Gli equini, 104 in totale, di razze diverse e una quindicina dei quali provenienti da Bulgaria e Polonia, erano tenuti in condizioni pessime all’interno di strutture fatiscenti ubicate nelle contrade Sparviero e Cancelliere, in territorio di Scicli. I titolari denunciati non hanno esibito la documentazione attestante il legittimo possesso degli animali, che sono stati posti sotto sequestro e condotti in strutture adeguate. La provenienza dei cavalli è quasi certamente furtiva.

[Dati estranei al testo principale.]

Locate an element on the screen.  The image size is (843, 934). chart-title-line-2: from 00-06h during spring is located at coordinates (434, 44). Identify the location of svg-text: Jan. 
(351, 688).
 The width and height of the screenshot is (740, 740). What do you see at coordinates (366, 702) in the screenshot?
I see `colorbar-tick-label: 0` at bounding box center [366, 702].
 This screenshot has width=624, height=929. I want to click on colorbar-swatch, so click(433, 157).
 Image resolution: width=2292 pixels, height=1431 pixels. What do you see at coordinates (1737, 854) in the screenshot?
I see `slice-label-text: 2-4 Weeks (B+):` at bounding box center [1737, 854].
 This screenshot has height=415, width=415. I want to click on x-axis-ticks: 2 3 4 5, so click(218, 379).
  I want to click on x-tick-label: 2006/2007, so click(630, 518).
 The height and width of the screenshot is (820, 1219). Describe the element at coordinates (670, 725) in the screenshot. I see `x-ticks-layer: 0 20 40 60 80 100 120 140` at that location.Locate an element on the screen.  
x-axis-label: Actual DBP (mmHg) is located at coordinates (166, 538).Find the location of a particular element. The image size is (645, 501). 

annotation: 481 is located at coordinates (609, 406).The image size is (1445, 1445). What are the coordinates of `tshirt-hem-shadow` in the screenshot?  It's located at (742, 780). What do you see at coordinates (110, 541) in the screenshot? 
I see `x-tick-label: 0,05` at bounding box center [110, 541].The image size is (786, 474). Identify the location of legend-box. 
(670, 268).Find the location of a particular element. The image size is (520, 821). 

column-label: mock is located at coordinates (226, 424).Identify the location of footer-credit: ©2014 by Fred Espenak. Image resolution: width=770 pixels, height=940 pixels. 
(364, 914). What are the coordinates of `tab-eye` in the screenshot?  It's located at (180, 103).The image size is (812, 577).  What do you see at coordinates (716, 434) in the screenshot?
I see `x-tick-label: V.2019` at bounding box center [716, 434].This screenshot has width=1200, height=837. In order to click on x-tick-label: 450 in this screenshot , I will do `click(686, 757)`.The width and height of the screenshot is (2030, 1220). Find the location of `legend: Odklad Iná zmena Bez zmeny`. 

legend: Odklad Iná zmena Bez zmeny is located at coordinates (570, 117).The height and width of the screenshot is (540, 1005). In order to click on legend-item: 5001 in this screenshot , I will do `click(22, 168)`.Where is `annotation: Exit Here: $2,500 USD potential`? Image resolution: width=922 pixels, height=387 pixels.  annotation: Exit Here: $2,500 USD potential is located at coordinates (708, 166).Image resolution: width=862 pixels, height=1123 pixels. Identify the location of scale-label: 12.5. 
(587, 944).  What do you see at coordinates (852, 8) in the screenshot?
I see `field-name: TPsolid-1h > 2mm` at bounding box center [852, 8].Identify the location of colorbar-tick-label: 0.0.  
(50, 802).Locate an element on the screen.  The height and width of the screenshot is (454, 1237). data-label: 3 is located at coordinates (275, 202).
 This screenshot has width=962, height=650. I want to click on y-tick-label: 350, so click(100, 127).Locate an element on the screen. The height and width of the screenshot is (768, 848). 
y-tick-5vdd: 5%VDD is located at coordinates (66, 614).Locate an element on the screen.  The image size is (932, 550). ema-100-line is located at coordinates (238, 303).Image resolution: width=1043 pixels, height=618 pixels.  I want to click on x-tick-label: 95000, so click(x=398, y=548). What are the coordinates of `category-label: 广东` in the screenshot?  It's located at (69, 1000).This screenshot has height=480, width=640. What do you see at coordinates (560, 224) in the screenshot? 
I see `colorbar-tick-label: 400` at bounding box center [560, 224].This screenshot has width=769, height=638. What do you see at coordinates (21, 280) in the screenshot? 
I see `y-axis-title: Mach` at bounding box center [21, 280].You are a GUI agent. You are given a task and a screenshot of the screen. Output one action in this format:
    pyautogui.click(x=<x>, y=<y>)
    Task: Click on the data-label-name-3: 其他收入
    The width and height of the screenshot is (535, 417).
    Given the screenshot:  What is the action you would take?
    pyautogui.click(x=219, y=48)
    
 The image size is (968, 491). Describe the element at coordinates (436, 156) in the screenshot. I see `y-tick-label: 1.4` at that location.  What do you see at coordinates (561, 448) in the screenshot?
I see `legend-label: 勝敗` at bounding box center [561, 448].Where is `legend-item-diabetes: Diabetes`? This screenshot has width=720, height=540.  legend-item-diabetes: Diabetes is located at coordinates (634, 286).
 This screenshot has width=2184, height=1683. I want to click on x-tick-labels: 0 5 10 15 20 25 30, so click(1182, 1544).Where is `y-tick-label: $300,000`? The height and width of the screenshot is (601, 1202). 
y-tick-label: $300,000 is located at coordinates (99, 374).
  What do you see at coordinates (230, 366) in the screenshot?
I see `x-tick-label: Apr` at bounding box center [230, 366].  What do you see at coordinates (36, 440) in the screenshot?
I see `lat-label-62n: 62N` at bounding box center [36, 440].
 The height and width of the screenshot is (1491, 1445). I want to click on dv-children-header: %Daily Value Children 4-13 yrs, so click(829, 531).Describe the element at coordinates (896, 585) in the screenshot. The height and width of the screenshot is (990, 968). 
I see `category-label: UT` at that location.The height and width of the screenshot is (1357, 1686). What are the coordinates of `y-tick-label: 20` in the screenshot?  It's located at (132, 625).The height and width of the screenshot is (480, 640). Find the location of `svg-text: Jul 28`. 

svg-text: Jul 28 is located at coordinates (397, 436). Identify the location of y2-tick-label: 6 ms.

Stando alle indagini dei finanzieri, pare che i cavalli fossero poi destinate ad altri soggetti senza scrupoli che li impiegavano nelle corse clandestine in province limitrofe a quella iblea, dove il fenomeno tende ad espandersi. I cavalli che non erano più in grado di correre sul nudo asfalto delle strade attrezzate alla meglio venivano squartati in macellerie clandestine, sprovviste delle necessarie licenze sanitarie e non sottoposte ai controlli obbligatori in materia d’igiene. La carne equina sarebbe in molti casi finita sulla tavola degli estimatori, ignari del fatto che non si trattava di cibo sicuro.

Oltre a tutelare la salute degli ignari cittadini, l’operazione della Finanza ha inferto un duro colpo al giro dei furti di bestiame e al mondo delle corse clandestine, che vede coinvolte, in ogni occasione, anche centinaia di persone, con un giro illegale di scommesse clandestine che riesce a raggiungere anche cifre da capogiro. Un vasto e redditizio giro d’affari che induce i criminali a rubare spesso i cavalli dalle aziende agricole regolari, i cui titolari hanno nel recente passato sporto decine di denunce.